#### [REQUEST]
Reproduce the Lauren Michelle Hill profile from "- Born: June" up to and including "in (1.68 m)", changing "Occupations" to "Professions".

#### [SOURCE EXTRACT]
____________________

- Born: June 27, 1979 (age 46) Columbia, South Carolina, U.S.
- Other names: Lauren James, Lauren Flanery
- Occupations: Model, actress
- Spouse: Sean Patrick Flanery
- Children: 2

Playboy centerfold appearance
- February 2001
- Preceded by: Irina Voronina
- Succeeded by: Miriam Gonzalez

Personal details
- Height: 5 ft 6 in (1.68 m)

= Lauren Michelle Hill =

American model and actress (born 1979)

Lauren Michelle Hill (born June 27, 1979) is an American model and actress. She first appeared on the cover of Playboy on the October (Girls of Conference USA) 2000 issue. She was chosen as Playboy Playmate of the Month in February 2001 and won the Playboy playmates edition of the game show Fear Factor. Hill then returned for Fear Factors Tournament of Champions for season 2, but was eliminated in the second round. She was a cheerleader at the University of South Carolina while studying journalism. While modeling and acting, she is known as Lauren James. She was first spotted by a Playboy scout at a swimsuit competition in St. Croix.

____________________

Data listing:
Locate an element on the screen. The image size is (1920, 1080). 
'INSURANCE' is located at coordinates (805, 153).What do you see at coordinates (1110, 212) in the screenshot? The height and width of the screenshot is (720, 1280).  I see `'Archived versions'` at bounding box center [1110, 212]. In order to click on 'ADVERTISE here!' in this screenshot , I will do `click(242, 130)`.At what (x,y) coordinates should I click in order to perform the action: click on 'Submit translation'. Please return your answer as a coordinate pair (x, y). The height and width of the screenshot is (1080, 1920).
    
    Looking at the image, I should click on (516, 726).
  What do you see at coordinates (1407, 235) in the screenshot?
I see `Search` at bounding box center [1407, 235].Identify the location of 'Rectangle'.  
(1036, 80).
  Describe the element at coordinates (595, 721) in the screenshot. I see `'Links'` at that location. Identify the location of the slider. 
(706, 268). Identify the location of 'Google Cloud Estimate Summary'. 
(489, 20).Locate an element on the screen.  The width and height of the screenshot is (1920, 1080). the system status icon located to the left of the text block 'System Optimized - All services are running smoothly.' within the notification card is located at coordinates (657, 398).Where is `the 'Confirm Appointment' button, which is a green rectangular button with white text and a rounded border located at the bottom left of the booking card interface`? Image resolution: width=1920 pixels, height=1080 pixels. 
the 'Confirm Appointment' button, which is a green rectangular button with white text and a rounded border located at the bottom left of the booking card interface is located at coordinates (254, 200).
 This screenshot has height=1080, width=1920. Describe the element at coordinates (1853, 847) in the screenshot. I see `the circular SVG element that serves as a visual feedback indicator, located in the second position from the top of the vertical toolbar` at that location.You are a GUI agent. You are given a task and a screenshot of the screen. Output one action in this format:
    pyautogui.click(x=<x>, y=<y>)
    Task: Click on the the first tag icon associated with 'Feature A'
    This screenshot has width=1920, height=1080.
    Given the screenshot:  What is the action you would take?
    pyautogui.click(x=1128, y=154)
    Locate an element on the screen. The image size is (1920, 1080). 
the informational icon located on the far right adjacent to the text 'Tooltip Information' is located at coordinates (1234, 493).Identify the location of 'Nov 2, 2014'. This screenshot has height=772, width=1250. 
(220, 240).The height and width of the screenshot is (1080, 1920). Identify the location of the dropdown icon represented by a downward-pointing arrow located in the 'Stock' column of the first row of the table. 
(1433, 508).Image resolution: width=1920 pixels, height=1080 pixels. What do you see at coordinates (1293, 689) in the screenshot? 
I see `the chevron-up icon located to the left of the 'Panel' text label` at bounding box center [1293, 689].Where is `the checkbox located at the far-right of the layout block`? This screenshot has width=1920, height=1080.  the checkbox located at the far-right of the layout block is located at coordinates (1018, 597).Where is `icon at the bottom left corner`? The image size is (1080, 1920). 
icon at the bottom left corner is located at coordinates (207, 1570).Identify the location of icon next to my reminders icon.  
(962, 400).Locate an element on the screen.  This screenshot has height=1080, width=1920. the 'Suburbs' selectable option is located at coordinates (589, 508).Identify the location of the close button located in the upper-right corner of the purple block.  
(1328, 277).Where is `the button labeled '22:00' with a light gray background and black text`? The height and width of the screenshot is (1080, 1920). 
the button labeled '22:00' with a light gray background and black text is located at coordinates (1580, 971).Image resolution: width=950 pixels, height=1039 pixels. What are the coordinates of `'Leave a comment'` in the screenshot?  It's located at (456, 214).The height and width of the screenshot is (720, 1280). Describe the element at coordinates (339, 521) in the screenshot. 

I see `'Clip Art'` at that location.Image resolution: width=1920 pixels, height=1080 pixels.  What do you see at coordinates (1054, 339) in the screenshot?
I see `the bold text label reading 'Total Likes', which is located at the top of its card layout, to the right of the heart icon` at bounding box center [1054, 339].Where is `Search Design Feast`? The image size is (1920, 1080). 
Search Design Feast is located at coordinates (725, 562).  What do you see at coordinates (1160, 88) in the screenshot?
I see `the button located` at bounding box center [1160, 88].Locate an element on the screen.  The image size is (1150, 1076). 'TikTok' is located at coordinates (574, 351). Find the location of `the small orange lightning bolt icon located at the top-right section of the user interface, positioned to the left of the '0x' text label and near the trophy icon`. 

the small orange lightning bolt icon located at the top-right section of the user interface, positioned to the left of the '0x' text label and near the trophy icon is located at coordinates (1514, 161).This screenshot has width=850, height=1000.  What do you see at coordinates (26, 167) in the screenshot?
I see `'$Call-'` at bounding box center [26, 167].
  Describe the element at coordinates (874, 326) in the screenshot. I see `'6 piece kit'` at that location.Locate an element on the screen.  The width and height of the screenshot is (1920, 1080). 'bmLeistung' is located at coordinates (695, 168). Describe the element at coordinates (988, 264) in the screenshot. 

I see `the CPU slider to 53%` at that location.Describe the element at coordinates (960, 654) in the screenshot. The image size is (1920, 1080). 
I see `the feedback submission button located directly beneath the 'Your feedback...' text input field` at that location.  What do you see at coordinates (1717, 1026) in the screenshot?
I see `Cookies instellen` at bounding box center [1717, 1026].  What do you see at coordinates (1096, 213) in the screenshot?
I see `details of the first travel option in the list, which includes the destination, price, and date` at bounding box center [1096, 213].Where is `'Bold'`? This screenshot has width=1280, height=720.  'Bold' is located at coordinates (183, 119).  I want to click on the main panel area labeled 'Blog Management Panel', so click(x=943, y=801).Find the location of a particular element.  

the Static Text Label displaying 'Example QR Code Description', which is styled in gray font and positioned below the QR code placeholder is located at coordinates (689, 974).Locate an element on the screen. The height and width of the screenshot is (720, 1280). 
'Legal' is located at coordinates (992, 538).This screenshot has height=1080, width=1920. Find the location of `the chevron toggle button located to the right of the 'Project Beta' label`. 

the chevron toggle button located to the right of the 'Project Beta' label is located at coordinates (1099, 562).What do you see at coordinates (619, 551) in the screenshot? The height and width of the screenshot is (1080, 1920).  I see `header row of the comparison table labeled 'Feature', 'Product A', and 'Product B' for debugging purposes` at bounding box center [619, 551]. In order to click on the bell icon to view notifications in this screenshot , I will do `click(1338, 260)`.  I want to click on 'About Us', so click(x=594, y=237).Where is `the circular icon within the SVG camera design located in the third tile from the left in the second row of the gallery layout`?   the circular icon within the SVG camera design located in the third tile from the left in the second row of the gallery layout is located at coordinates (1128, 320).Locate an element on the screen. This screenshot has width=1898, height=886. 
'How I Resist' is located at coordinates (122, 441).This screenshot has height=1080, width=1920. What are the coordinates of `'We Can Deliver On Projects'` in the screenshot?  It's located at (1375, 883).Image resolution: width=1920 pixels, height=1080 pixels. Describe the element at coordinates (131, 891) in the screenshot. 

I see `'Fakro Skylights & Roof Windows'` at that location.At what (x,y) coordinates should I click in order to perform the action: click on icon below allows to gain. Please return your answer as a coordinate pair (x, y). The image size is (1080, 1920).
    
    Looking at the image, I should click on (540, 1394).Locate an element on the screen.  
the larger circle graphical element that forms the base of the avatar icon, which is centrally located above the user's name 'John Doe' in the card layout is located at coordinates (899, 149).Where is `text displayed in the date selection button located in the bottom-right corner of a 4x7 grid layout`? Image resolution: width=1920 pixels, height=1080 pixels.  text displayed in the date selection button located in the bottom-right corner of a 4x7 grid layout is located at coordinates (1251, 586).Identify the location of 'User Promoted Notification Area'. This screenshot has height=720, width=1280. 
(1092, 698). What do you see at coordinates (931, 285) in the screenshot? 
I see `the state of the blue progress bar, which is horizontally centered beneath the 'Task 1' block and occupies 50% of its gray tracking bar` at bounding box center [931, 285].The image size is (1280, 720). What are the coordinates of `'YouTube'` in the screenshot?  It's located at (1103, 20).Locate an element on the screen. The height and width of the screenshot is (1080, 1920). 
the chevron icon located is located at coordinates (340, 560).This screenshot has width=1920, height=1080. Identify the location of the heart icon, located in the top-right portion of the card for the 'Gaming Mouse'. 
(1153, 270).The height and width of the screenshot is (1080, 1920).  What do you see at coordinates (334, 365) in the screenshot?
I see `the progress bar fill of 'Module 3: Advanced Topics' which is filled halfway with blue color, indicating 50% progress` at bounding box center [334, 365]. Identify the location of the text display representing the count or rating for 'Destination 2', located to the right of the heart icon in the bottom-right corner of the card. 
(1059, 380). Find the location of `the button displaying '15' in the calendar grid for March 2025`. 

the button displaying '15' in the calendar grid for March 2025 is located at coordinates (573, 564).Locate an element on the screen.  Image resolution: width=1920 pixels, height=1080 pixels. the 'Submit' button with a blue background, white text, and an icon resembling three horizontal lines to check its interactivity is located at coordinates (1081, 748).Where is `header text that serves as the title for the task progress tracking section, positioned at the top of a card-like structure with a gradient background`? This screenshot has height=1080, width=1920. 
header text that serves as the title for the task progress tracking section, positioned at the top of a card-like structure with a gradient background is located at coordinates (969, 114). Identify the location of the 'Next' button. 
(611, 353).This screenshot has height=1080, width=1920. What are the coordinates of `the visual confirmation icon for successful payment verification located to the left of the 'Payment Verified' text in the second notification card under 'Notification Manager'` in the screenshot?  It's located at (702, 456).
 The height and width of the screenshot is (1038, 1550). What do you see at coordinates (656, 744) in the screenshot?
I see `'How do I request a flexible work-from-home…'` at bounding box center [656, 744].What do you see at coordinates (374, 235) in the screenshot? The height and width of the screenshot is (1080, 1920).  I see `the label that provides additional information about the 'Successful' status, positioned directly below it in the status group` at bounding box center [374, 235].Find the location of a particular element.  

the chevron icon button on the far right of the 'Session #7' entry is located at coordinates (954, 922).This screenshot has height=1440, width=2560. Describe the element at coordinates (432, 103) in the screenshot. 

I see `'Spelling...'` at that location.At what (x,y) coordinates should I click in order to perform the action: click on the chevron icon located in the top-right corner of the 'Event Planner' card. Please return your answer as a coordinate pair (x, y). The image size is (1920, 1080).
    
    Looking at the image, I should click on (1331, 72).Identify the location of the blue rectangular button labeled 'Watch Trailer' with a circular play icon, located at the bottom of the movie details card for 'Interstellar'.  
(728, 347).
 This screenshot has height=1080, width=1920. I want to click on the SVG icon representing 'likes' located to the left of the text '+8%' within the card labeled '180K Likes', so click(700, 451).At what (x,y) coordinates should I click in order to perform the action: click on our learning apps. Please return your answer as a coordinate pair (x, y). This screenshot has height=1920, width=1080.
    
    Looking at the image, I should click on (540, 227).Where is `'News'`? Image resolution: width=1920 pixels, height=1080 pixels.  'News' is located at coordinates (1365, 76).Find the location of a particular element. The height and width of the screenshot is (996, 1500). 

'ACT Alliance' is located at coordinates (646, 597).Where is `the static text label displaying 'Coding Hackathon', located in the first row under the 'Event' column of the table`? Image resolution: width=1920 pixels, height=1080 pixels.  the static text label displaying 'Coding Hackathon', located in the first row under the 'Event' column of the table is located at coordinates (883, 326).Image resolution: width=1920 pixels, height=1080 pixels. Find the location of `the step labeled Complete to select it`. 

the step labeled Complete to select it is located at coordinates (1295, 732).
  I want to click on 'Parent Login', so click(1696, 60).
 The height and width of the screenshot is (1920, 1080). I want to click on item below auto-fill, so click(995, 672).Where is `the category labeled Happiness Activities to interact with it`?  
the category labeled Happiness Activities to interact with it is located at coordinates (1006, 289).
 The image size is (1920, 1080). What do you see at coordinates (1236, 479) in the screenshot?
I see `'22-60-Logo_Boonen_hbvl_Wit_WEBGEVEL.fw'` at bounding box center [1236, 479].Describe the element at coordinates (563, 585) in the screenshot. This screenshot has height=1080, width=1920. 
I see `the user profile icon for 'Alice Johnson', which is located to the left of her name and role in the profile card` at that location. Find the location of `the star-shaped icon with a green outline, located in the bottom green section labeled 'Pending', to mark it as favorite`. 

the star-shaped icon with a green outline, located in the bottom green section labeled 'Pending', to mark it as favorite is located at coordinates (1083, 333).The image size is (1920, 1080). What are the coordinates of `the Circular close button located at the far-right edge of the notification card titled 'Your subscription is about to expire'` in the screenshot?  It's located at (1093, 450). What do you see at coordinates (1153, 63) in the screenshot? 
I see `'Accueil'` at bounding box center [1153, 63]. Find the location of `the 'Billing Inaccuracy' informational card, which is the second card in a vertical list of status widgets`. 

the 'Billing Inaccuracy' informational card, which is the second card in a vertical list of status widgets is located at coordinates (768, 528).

____________________

#### [EXERCISE SOLUTION]
- Born: June 27, 1979 (age 46) Columbia, South Carolina, U.S.
- Other names: Lauren James, Lauren Flanery
- Professions: Model, actress
- Spouse: Sean Patrick Flanery
- Children: 2

Playboy centerfold appearance
- February 2001
- Preceded by: Irina Voronina
- Succeeded by: Miriam Gonzalez

Personal details
- Height: 5 ft 6 in (1.68 m)